İstinaf kanun yoluna başvuranın dilekçesinde yer verdiği itirazların, açıklanan gerekçe ışığında yerinde olmamasına, kararda kamu düzenine ilişkin bir aykırılık bulunmamasına, kararının usul ve esas yönünden hukuka uygun olmasına göre Hukuk Muhakemeleri Kanunu’nun 353/1-b-1 maddesi gereğince istinaf başvurusunun esastan reddine karar verilmesi gerekmiştir.

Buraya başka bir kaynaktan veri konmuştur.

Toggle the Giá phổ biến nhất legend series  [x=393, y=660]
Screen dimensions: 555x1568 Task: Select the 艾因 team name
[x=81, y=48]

HÜKÜM: Gerekçesi yukarıda açıklandığı üzere;
1-Davacı vekilinin istinaf başvurusunun 6100 sayılı HMK’nın 353/1-b-1 maddesi gereğince ESASTAN REDDİNE,
2-Başvuru sırasında peşin alınan harcın mahsubu ile bakiye 36,30-TL harcın davacıdan alınarak hazineye irat kaydına,
3-İstinaf başvurusunda bulunan davacı tarafından yapılan yargılama giderlerinin kendi üzerinde bırakılmasına,
4-İstinaf incelemesi duruşmasız yapıldığından vekalet ücretine hükmedilmesine yer olmadığına,
5-Kararın taraflara tebliği, kesinleştirme, harç ve gider avansı ikmali/iadesi işlemlerinin yerel mahkemece yerine getirilmesine,
Dosya üzerinden yapılan inceleme neticesinde, HMK’nın 362/(1)-a maddesi uyarınca kesin olmak üzere 05.01.2022 tarihinde oy birliği ile karar verildi.